Bay Area real estate market cooling off, new report indicates

In the first nine months of 2016, the Bay Area saw a 10.3 percent year-over-year decline in home sales across the region, including double-digit decreases in Alameda County, Santa Clara County and San Francisco.

A new report confirms what many have been saying for several months now: The residential real estate market is losing steam around the Bay Area.

Sales are sluggish and the rate of price appreciation should continue to decelerate in 2017, according to the PropertyRadar information service.

“Prices can continue to skate higher for a while, but at some point you run out of people willing to pay, and prices correct,” said Madeline Schnapp, the Truckee-based firm’s director of economic research.

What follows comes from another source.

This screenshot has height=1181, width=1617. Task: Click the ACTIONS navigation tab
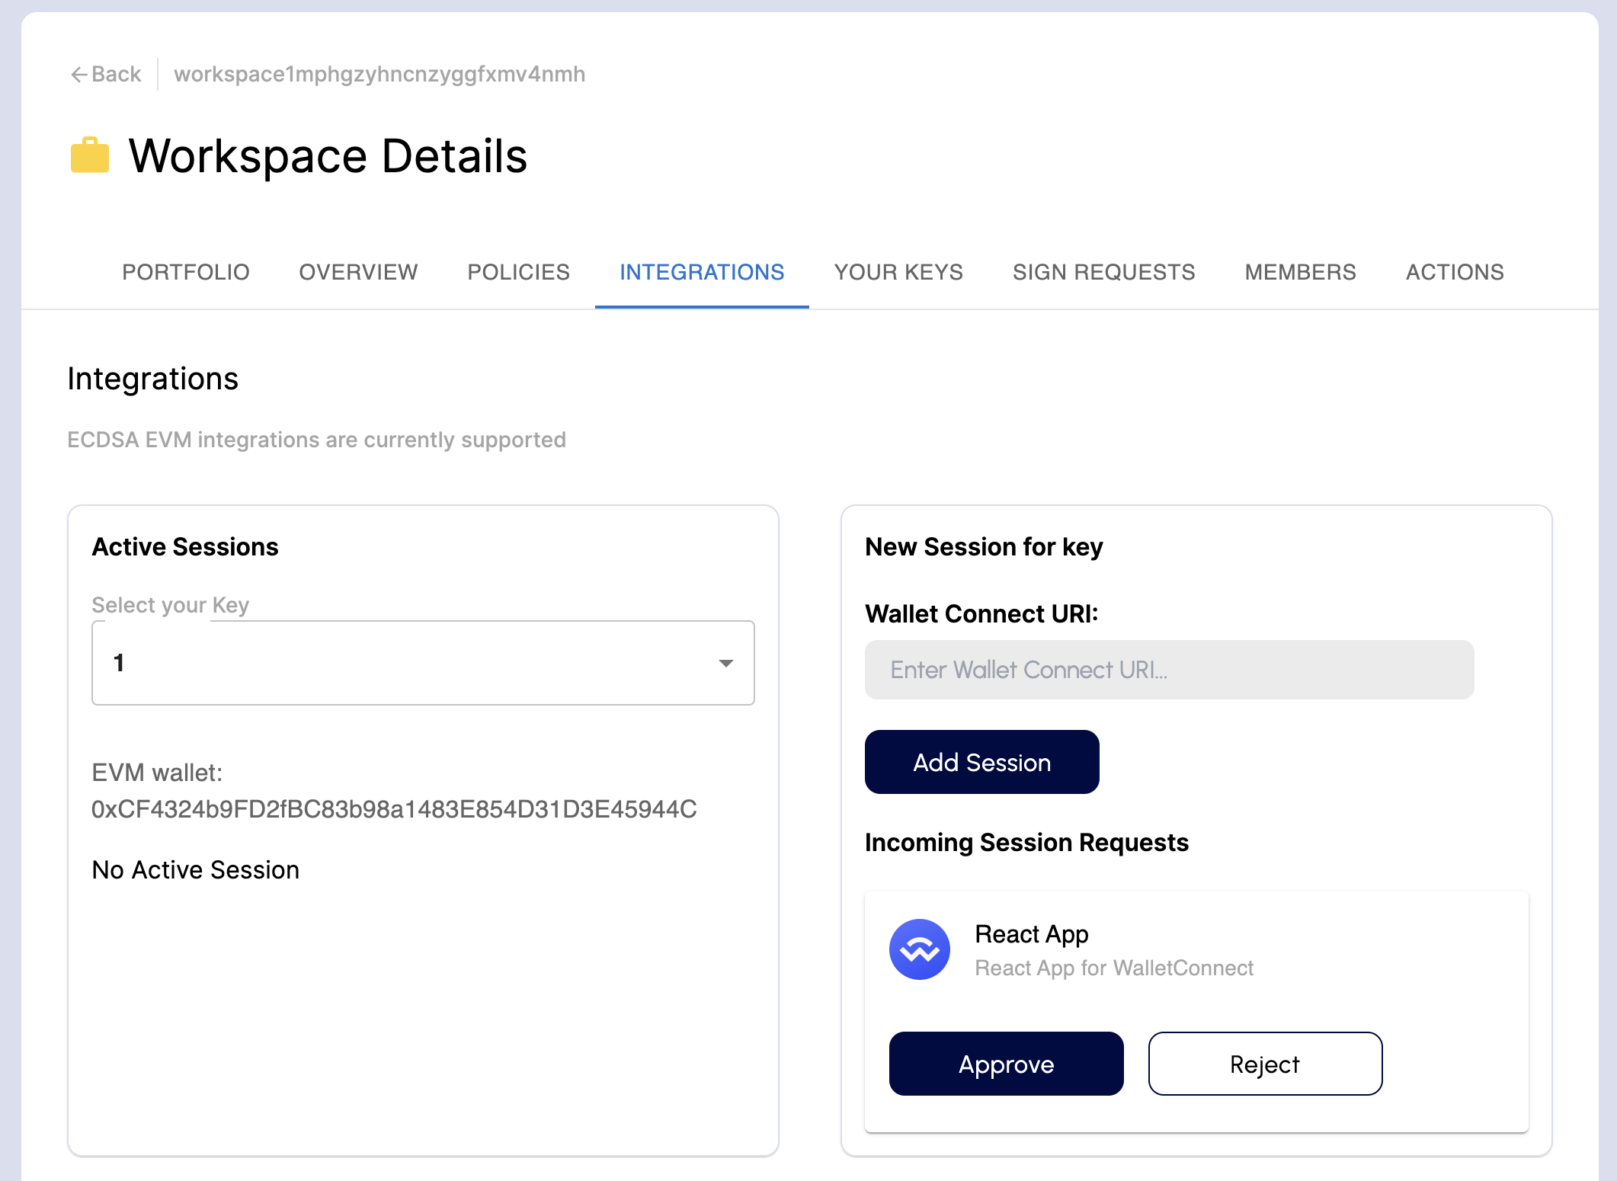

Looking at the first nine months of 2016, the report shows a 10.3 percent year-over-year decline in sales across the region. Broken down by county, the number of single-family homes and condominiums sold fell by 11.3 percent in Alameda County, 10.1 percent in Santa Clara County, 9.1 percent in San Mateo County and 8.2 percent in Contra Costa County. And in San Francisco, sales tumbled 13 percent.

Even in the inland counties — heretofore a safety valve for buyers seeking affordability — sales were lackluster. Sales activity fell by 9.4 percent in Napa County and 2.4 percent in Sonoma County, while Solano County sales sneaked up by just 1 percent.

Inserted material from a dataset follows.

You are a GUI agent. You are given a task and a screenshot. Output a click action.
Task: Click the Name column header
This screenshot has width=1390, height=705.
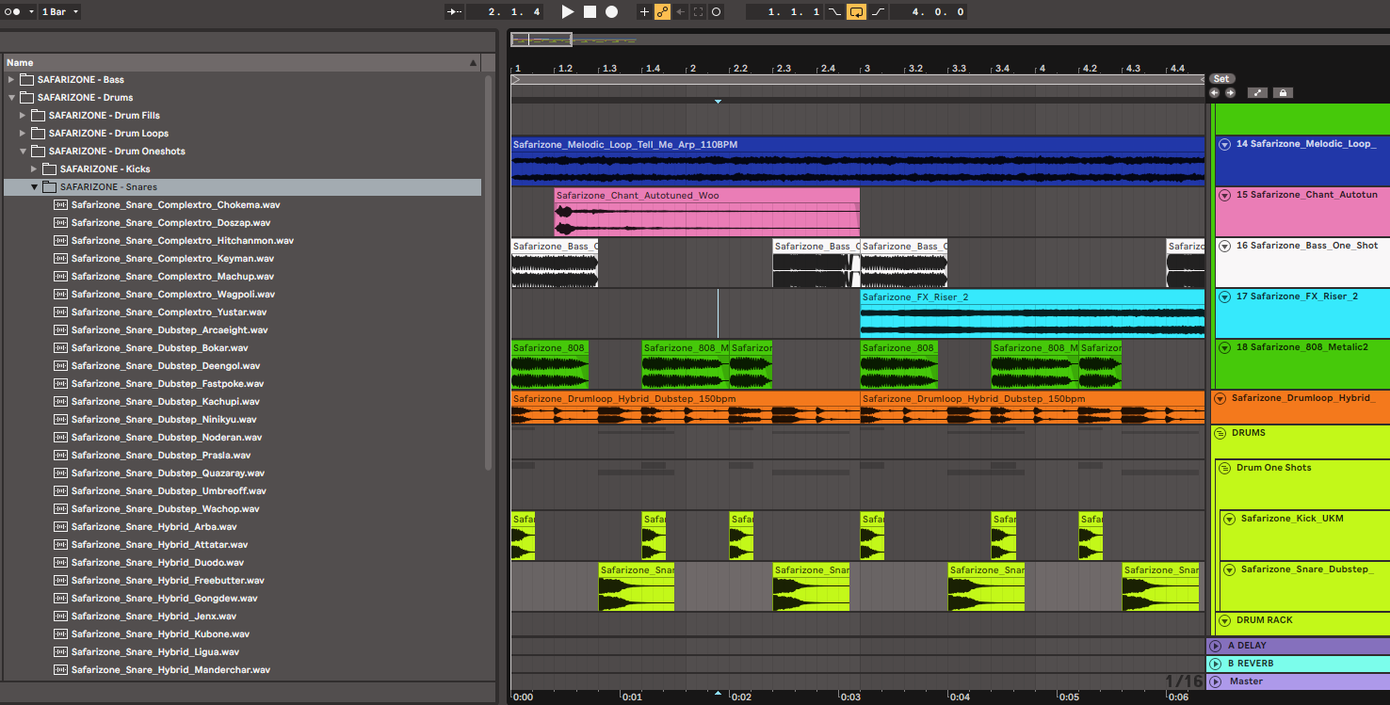coord(21,63)
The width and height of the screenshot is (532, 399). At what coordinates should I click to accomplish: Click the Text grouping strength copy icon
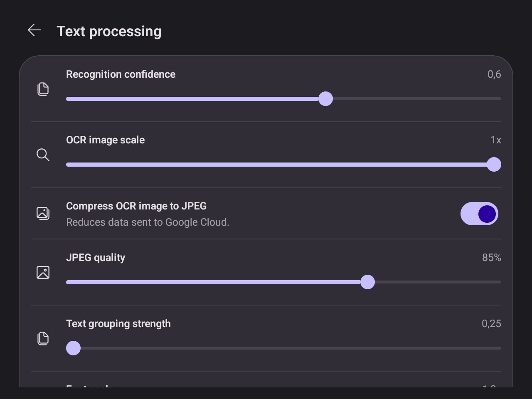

Ironically, it is a sign of economic health — the diminishing number of foreclosures and distressed properties — that is contributing to the market’s slowing. According to the report, distressed property sales — down 35.7 percent on a year-over-year basis for the first nine months of 2016 — have declined so dramatically that they now are a drag on overall sales through the region.

When the Bay Area was in the throes of recession early in 2009, distressed property sales — “short sales” of underwater properties and sales of foreclosed properties — accounted for an astonishing 69.1 percent of all sales in the region. In the first nine months of 2016, distressed sales accounted for only 8 percent of total sales.

Because most distressed properties sell for $500,000 or less, their diminishing numbers contribute to the shrinking supply of affordable homes. During the first nine months of 2016, sales of homes priced at $500,000 or less fell 26.7 percent on a year-over-year basis throughout the region, while sales of distressed properties in that same price category fell 45.7 percent.

Here’s the upshot. An increasing number of buyers who can’t qualify for, say, a $780,000 house — which in September was the median price of a single-family house in the Bay Area — are left without many options. County by county, these were the September median prices, as charted by PropertyRadar: $505,000 in Contra Costa; $730,000 in Alameda; $950,750 in Santa Clara; $1.137 million in Marin; and $1.18 million in both San Francisco and San Mateo.

“Our prediction,” Schnapp said, “is that we will continue to see sluggish sales and prices that grind higher but at a much slower pace until either prices adjust or new inventory comes on the market.”